== Segment start ==

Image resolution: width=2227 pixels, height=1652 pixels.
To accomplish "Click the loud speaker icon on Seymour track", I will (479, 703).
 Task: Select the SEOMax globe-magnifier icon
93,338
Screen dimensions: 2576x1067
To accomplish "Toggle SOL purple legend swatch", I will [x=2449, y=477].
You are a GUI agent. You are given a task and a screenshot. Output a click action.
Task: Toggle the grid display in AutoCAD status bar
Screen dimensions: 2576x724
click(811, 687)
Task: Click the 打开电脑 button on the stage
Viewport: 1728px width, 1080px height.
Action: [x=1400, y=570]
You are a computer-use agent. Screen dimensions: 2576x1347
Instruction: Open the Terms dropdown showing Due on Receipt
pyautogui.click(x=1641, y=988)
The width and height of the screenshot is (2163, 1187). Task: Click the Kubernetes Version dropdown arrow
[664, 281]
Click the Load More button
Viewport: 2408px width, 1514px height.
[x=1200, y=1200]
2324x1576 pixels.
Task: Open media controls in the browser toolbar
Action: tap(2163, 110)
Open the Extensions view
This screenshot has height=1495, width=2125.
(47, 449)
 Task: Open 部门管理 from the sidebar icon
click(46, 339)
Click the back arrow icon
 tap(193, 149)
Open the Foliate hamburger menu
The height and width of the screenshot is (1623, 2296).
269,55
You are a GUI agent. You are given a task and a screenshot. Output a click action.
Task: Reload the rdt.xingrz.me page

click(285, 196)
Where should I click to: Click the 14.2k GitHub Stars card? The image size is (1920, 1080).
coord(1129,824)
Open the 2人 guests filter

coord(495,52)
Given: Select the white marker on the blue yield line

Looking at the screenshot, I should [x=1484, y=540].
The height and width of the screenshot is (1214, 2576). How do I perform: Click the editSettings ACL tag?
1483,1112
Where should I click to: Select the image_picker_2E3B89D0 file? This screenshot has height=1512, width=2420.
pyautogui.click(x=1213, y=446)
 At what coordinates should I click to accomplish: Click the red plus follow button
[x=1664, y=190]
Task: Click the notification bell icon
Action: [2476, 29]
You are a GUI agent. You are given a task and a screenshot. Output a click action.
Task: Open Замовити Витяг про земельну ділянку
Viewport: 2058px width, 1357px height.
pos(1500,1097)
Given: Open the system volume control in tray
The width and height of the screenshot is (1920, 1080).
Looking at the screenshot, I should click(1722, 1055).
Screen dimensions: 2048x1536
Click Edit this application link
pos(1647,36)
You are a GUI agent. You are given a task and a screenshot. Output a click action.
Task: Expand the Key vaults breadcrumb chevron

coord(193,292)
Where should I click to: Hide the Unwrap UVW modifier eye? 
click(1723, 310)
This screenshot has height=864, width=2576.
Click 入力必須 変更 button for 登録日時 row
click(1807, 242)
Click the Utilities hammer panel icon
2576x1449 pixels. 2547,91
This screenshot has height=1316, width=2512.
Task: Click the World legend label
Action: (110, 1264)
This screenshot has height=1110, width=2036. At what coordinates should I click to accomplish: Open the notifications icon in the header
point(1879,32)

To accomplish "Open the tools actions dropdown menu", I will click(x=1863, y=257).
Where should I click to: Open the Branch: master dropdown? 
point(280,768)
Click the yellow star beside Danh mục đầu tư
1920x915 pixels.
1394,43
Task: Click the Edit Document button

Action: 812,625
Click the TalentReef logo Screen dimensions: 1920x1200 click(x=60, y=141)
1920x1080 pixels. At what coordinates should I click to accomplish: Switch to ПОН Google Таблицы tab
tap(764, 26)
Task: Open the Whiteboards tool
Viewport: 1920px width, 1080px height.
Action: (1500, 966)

== Segment end ==

### PROBLEM DETAILS
Please report how many lines in the records above contain the word "will", and give nothing but the number.

### OUTPUT
3